Advances in artificial intelligence (AI) are fueling a new paradigm of discoveries in natural sciences. Today, AI has started to advance natural sciences by improving, accelerating, and enabling our understanding of natural phenomena at a wide range of spatial and temporal scales, giving rise to a new area of research known as AI for science (AI4Science). Being an emerging research paradigm, AI4Science is unique in that it is an enormous and highly interdisciplinary area. Thus, a unified and technical treatment of this field is needed yet challenging. This paper aims to provide a technically thorough account of a subarea of AI4Science; namely, AI for quantum, atomistic, and continuum systems. These areas aim at understanding the physical world from the subatomic (wavefunctions and electron density), atomic (molecules, proteins, materials, and interactions), to macro (fluids, climate, and subsurface) scales and form an important subarea of AI4Science.
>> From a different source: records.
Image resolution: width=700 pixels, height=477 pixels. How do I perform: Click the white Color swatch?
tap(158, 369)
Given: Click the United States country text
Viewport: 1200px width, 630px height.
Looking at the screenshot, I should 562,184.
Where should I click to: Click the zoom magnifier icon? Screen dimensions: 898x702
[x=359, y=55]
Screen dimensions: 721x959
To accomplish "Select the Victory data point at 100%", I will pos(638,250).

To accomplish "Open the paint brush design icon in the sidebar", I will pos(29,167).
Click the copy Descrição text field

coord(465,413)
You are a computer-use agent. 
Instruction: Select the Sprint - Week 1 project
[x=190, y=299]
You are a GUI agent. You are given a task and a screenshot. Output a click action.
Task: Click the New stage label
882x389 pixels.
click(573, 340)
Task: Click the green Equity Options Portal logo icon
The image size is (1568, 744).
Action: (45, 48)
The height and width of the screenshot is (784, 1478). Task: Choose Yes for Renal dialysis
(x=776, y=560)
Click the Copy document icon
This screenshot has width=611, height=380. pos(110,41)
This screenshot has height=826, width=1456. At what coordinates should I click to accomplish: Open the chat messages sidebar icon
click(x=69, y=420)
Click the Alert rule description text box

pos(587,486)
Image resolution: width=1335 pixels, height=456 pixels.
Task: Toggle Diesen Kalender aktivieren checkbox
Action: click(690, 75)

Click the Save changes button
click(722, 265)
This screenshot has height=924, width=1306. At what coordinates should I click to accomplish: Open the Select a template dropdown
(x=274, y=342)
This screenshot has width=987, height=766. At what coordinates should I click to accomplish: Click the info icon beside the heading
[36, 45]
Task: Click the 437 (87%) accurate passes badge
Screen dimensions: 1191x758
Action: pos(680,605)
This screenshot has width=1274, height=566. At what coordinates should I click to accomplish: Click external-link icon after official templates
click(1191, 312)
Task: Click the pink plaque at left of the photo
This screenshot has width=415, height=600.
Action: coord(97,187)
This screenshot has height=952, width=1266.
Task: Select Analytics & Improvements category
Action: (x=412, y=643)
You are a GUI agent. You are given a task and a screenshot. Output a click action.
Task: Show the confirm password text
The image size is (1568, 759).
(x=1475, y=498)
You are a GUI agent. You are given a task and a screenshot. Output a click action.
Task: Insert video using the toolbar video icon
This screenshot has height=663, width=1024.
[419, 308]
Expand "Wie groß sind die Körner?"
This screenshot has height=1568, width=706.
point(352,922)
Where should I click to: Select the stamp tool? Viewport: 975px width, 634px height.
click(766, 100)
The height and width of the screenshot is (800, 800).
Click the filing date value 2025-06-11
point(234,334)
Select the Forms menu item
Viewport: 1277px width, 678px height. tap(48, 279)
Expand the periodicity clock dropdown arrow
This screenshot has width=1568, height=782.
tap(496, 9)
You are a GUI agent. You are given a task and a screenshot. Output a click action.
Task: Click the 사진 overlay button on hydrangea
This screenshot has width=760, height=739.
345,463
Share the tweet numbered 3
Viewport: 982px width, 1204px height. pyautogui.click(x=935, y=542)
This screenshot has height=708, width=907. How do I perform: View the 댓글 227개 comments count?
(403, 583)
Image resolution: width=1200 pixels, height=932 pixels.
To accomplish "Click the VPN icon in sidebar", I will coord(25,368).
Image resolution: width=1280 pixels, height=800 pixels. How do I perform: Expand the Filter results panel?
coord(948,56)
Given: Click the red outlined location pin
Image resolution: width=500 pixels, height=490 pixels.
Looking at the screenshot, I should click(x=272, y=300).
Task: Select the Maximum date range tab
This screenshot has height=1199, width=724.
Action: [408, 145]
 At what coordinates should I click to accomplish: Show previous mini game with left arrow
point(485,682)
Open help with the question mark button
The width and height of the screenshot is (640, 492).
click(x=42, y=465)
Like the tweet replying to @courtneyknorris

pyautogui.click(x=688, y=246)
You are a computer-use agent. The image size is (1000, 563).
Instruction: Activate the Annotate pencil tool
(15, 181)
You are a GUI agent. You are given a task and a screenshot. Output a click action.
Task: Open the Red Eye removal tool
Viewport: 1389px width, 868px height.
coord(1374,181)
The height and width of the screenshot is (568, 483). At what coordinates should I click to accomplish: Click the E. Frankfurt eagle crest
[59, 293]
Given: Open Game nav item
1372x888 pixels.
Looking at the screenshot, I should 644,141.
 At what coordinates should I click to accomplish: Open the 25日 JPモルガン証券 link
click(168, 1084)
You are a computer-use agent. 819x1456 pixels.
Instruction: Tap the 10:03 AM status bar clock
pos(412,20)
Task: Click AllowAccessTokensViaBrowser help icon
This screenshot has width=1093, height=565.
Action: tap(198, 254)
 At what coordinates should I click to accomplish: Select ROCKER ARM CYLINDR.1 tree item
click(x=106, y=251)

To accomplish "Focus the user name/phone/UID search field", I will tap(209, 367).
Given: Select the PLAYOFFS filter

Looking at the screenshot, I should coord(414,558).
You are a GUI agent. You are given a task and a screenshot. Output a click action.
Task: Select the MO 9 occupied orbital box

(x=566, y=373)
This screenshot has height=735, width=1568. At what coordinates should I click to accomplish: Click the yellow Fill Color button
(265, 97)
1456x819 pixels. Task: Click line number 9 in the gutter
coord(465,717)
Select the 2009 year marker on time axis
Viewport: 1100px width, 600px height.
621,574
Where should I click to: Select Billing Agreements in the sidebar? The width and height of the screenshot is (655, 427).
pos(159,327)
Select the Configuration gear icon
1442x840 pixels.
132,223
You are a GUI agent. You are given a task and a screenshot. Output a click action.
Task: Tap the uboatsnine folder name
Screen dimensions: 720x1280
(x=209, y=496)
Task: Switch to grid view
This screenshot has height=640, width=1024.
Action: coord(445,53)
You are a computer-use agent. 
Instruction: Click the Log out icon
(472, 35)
A unique advantage of focusing on these areas is that they largely share a common set of challenges, thereby allowing a unified and foundational treatment. A key common challenge is how to capture physics first principles, especially symmetries, in natural systems by deep learning methods. We provide an in-depth yet intuitive account of techniques to achieve equivariance to symmetry transformations. We also discuss other common technical challenges, including explainability, out-of-distribution generalization, knowledge transfer with foundation and large language models, and uncertainty quantification. To facilitate learning and education, we provide categorized lists of resources that we found to be useful. We strive to be thorough and unified and hope this initial effort may trigger more community interests and efforts to further advance AI4Science.